La Russie et le Brésil, deux pays émergents de premier plan, sont en récession. La Russie est victime de la chute du pétrole et des sanctions internationales à son encontre en raison du conflit avec l’Ukraine. Le Brésil est plombé par le pétrole et la chute de sa devise, le réal. Quantité d’investisseurs se sont réfugiés dans le marché américain au cours des derniers mois pour deux grandes raisons : la hausse attendue des taux d’intérêt aux États-Unis annonçait des promesses de rendement pour les investisseurs.

Et l’incertitude économique mondiale éloigne les investisseurs de marchés encore risqués comme les pays émergents, au profit de pays plus sûrs comme les États-Unis. Chez nous, la chute de notre dollar fait monter les prix des biens, surtout des aliments, qu’on importe. Au Brésil, la chute de la devise fait aussi monter les prix, mais de façon bien plus marquée. Avec une forte inflation, une chute du PIB, de la consommation et des investissements et une instabilité politique en prime, le Brésil est en crise.

6) L’ARABIE SAOUDITE ET LE PÉTROLE

L’Arabie saoudite maintient la pression dans le marché du pétrole en entraînant l’OPEP à ne pas réduire sa production, malgré la surabondance de pétrole. Afin de maintenir ses parts de marché en Asie, dans le but également de ne pas laisser une seule occasion à l’Iran qui reprend progressivement ses exportations plus importantes de pétrole, l’Arabie saoudite bloque toute tentative de réduction de production. Résultat : les prix chutent, des entreprises font faillite, des dizaines de milliers d’emplois sont perdus, un pays comme le Vénézuéla, déjà fragilisé, s’enfonce. On produit aujourd’hui 2 millions de barils de pétrole de plus que ce qui est consommé quotidiennement sur la planète. La demande ne cesse de décélérer.

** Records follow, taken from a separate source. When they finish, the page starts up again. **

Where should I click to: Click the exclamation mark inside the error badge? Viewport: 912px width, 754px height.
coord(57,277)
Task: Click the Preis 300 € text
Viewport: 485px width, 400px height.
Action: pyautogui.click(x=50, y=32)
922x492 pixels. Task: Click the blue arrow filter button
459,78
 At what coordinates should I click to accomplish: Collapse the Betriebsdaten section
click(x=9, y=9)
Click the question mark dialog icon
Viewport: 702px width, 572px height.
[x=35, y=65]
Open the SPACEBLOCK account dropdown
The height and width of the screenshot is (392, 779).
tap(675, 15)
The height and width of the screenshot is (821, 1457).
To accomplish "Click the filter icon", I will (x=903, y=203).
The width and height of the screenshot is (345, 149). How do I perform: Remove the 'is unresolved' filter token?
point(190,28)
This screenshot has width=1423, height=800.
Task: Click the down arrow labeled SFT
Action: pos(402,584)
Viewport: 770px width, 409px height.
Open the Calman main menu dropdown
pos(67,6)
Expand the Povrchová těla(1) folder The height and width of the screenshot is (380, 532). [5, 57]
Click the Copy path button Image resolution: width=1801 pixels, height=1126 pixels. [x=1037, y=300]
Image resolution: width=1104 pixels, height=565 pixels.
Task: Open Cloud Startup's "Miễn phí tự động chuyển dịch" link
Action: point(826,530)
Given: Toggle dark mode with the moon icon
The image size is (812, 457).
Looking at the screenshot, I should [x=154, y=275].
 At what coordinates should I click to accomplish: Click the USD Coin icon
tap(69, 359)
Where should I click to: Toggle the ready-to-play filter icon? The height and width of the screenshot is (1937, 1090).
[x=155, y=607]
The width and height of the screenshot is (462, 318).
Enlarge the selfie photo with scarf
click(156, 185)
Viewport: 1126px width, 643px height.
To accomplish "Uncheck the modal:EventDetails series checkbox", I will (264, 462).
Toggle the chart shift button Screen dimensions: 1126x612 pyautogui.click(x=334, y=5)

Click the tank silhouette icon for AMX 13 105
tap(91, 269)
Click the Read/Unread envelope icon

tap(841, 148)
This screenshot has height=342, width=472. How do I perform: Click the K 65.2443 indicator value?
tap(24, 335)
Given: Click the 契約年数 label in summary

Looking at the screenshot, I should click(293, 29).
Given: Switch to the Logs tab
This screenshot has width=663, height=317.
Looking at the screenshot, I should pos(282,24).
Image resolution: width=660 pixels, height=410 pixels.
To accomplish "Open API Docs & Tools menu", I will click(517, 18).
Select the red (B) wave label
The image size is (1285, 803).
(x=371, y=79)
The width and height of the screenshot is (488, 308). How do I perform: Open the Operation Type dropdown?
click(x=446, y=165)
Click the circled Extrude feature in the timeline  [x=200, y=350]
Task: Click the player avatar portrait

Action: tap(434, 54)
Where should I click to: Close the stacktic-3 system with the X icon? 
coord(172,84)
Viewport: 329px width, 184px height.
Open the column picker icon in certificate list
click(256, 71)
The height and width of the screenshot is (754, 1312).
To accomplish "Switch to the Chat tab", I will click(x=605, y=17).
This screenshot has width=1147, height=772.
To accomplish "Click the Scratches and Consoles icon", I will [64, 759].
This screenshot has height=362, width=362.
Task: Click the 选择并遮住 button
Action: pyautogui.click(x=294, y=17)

C’est dans ce contexte qu’on se pose de plus en plus de questions sur la suite des choses aux États-Unis. Que va faire la Fed? Le ralentissement mondial viendra-t-il affecter les exportateurs américains ainsi que les sociétés financières, touchées par les turbulences de leurs clients énergétiques? Les résultats financiers des entreprises américaines seront-ils à la hauteur des attentes? L’incertitude grandit. Sans crier aux loups, parce qu’il est honnêtement et factuellement bien difficile de prévoir ce qui s’en vient, les risques de lente croissance, de stagnation économique, voire de récession, sont bien réels.